Name Type Description Default
f Callable[..., T]

Student defined function to be called.

required
*args Any

Arbitrary positional arguments to be passed to the student function.

()
stop_on_exception bool

If true, grading will halt on failure.

True
**kwargs Any

Arbitrary keyword arguments to be passed to the student function.

{}

Examples:

>>> user_val = Feedback.call_user(self.st.fib, 5)

check_plot classmethod

check_plot(
    name: str,
    ref: Axes,
    plot: Axes,
    check_axes_scale: Literal[None, "x", "y", "xy"] = None,
    accuracy_critical: bool = False,
    report_failure: bool = True,
    report_success: bool = True,
) -> bool

Checks that a student plot has the same lines as a reference plot solution. Can optionally check the axis scales to ensure they are the same as the reference.

Parameters:

Name Type Description Default
name str

Name of plot scalar that is being checked. This will be used to give feedback.

required
ref Axes

Reference plot.

required
plot Axes

Student plot to be checked. Do not mix this up with the previous value! This argument is subject to more strict type checking.

required
check_axes_scale Literal[None, 'x', 'y', 'xy']

Signals which axis scale should be checked against the reference solution.

None
accuracy_critical bool

If true, grading will halt on failure.

False
report_failure bool

If true, feedback will be given on failure.

True
report_success bool

If true, feedback will be given on success.

True

Examples:

>>> Feedback.check_plot("plot", self.ref.plot, self.st.plot, check_axes_scale="xy")

check_dataframe classmethod

check_dataframe(
    name: str,
    ref: DataFrame,
    data: DataFrame,
    subset_columns: list[str] | None = None,
    check_values: bool = True,
    allow_order_variance: bool = True,
    display_input: bool = False,
    report_success: bool = True,
) -> bool

Checks and adds feedback regarding the correctness of a pandas! DataFrame.
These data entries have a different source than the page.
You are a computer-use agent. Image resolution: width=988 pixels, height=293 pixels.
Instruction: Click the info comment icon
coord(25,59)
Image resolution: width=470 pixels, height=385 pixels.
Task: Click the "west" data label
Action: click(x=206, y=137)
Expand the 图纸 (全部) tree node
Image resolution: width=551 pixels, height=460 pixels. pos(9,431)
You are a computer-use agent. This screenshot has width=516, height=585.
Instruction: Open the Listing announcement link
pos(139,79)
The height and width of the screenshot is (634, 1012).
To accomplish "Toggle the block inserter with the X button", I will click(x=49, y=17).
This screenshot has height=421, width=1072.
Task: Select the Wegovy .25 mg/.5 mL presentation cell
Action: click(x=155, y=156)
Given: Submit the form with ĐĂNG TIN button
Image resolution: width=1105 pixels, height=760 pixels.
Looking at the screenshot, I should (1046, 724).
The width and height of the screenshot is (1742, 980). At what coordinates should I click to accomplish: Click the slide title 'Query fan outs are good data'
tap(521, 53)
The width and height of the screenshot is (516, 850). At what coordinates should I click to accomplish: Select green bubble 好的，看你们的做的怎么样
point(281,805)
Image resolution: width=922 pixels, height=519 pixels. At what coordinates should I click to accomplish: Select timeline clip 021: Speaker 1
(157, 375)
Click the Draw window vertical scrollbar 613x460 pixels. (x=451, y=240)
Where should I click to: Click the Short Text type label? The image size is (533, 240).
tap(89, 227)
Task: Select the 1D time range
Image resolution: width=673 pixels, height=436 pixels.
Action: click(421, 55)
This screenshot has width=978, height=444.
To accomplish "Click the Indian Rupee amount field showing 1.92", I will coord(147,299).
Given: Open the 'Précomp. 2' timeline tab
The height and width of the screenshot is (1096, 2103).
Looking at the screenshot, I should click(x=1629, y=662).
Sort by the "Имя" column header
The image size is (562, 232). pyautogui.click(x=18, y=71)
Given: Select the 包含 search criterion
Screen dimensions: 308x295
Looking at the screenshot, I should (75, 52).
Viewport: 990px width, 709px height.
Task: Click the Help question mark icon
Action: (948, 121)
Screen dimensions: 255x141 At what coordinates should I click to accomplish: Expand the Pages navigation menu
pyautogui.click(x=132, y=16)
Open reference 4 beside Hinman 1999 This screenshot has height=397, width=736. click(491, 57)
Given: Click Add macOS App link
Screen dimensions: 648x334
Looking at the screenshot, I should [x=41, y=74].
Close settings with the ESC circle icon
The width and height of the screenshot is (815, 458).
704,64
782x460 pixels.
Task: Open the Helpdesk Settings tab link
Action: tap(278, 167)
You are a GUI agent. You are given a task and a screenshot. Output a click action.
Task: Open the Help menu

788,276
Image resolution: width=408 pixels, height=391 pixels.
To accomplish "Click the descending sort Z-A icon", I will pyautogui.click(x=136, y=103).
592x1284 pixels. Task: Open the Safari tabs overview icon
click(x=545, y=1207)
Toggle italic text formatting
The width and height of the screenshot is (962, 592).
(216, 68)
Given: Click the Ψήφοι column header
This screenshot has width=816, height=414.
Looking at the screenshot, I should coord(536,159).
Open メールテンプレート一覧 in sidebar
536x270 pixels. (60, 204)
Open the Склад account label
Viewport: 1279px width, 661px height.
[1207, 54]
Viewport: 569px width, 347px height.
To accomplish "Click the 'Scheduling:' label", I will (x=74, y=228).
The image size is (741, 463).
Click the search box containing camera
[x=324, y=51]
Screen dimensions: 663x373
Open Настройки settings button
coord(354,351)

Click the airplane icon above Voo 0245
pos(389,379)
Author: Wade Fagen-Ulmschneider (waf)

By default, checks if the student DataFrame data contains the same contents as the reference DataFrame ref by using pandas.testing.assert_frame_equal after basic sanity checks.

Parameters:

Name Type Description Default
name str

The human-readable name of the DataFrame being checked

required
ref DataFrame

The reference (correct) DataFrame

required
data DataFrame

The student DataFrame

required
subset_columns list[str] | None

If subset_columns is an empty array, all columns are used in the check. Otherwise, only columns named in subset_columns are used in the check and other columns are dropped.

None
check_values bool

Check the values of each cell, in addition to the dimensions of the DataFrame

True
allow_order_variance bool

Allow rows to appear in any order (so long as the dimensions and values are correct)

True
display_input bool

Display the student's answer in the feedback area.

False
report_success bool

Report success if the DataFrame is correct

True

Base class for test suites, using the Python unittest library. Handles automatic setup and teardown of testing logic.

Methods here do not need to be overridden by test suites.

setUpClass classmethod

setUpClass() -> None

On start, run the user code and generate answer tuples.

tearDownClass classmethod

tearDownClass() -> None

Close all plots and increment the iteration number on test finish

display_plot classmethod

display_plot() -> None

get_total_points classmethod

get_total_points() -> float

Get the total number of points awarded by this test suite, including cases where the test suite is run multiple times.

Test suite that includes plot grading. Will automatically check plots for appropriate labels.